In music, a mode is an ordered series of musical intervals, which, along with the key, define the pitches.

Lustig, who said she has been composing since she was 16, said she has always been into music; she started playing on the family piano at four, although, she said, not well.

"I'm no prodigy," she said.

"But I've just always been into in it [music]."

Her most recent work, five songs for mezzo-soprano and piano, are based on poems by Cornelia C. Hornosty and are being performed at the Sonic Boom Festival this weekend. Lustig said athough she will not be participating in the show, seeing her work performed keeps her going.

"To me, that's part of the creative process," Lustig said. "When I finish composing something, it really doesn't exist until someone has sung or played it."

She says sometimes it is discouraging as a composer, because if you're not famous, you get little recognition.
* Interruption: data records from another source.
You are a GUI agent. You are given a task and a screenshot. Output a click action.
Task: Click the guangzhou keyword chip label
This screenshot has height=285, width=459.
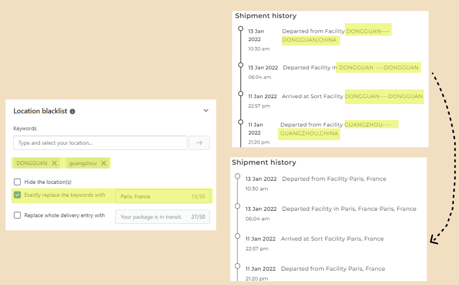click(83, 163)
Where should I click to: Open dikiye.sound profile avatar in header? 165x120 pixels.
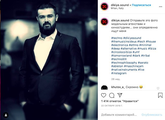104,7
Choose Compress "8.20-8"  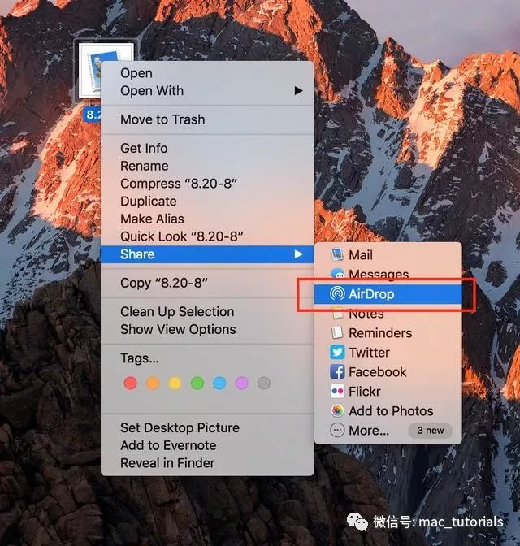(180, 184)
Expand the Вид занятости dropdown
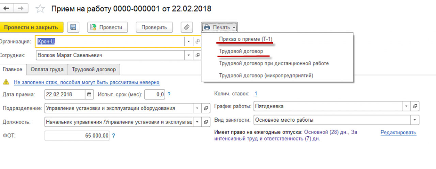The height and width of the screenshot is (169, 436). click(415, 120)
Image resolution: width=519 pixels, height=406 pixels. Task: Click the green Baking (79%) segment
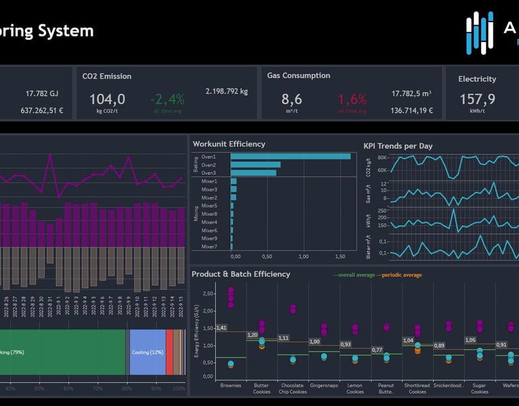(63, 352)
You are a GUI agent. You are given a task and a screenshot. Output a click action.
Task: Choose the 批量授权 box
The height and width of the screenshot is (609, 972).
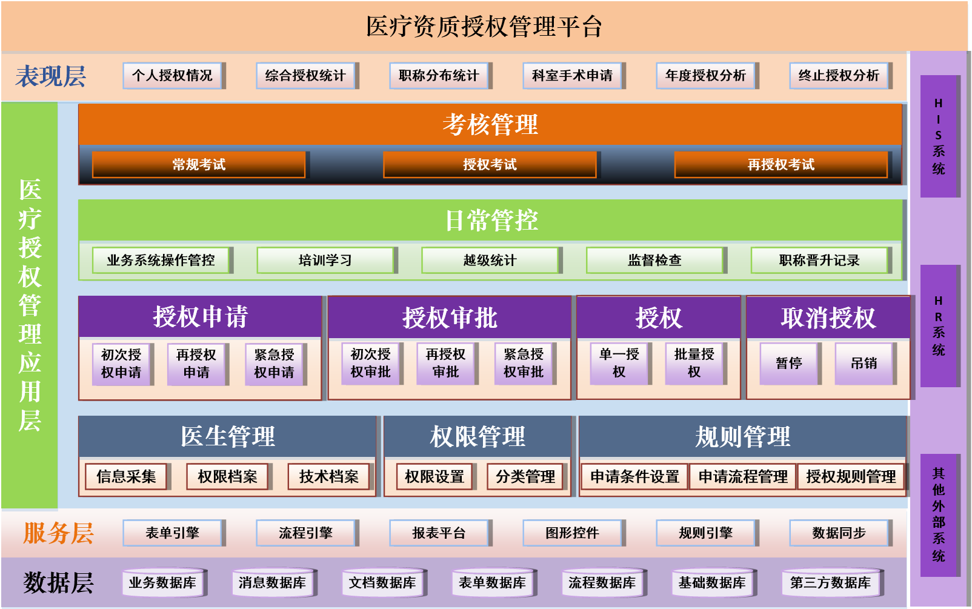(694, 363)
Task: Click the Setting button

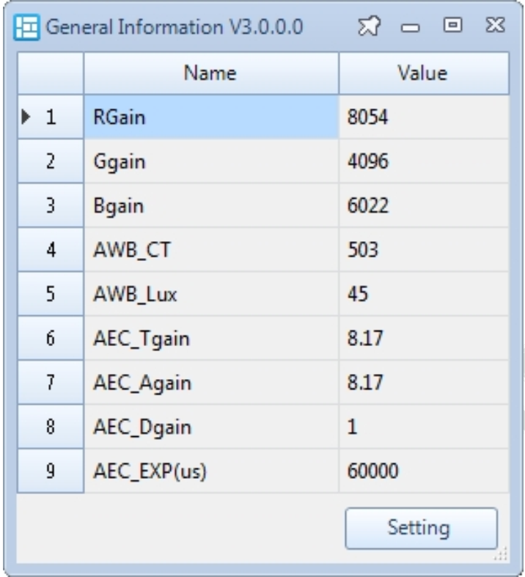Action: click(x=421, y=527)
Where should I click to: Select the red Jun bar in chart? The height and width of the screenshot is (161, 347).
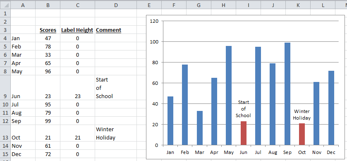[x=244, y=133]
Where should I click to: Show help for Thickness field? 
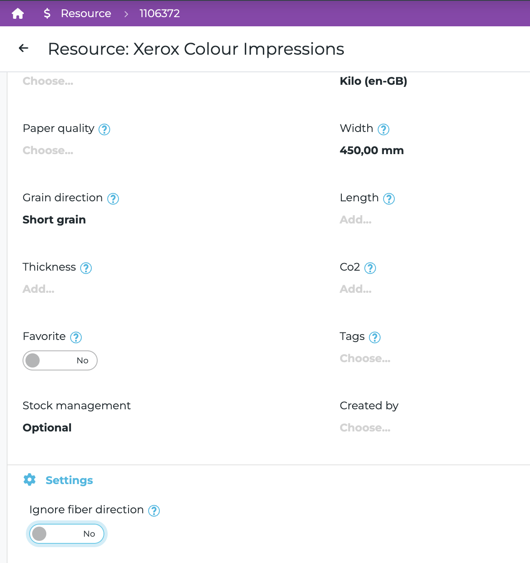coord(86,268)
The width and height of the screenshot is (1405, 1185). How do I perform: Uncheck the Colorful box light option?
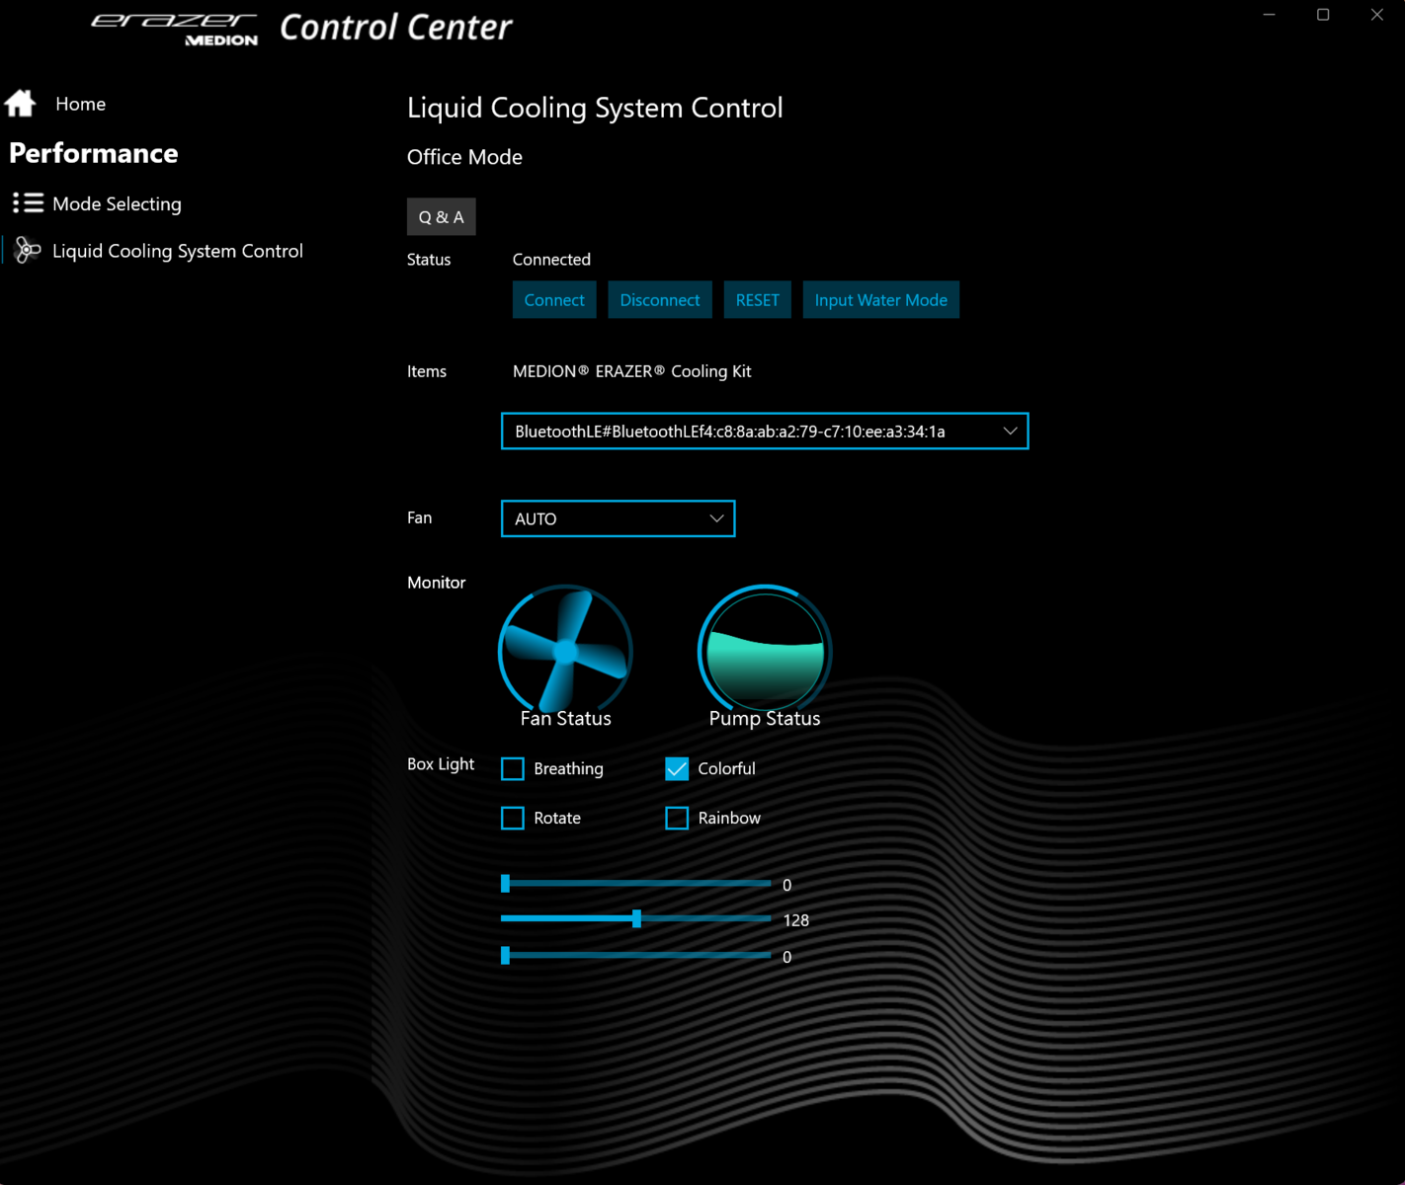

But hearing it played by someone else makes it all worthwhile.

"It's like something that was only in my head is out there now in the real world," Lustig said. "It's a miracle."

Vocalist Janice Hill of the group Anima and pianist Karen Lee-Morlang are performing three of a set of five songs written by Lustig – what she called a song cycle. The performance has a 12-minute limit, so Lustig said she chose which ones would be performed.

Lustig has a bachelor's degree in music and a master's in composition from the University of California at Los Angeles (UCLA), as well as a doctorate in composition from the University of Wisconsin.

The performance is part of Pro Musica's Sonic Boom Festival, taking place at the Western Front Theatre, March 16-19. The show featuring Lustig's work takes place Friday, March 17, starting at 8 p.m. Tickets are $15; $10 for seniors.

Veronika Stewart is a student intern at the Independent.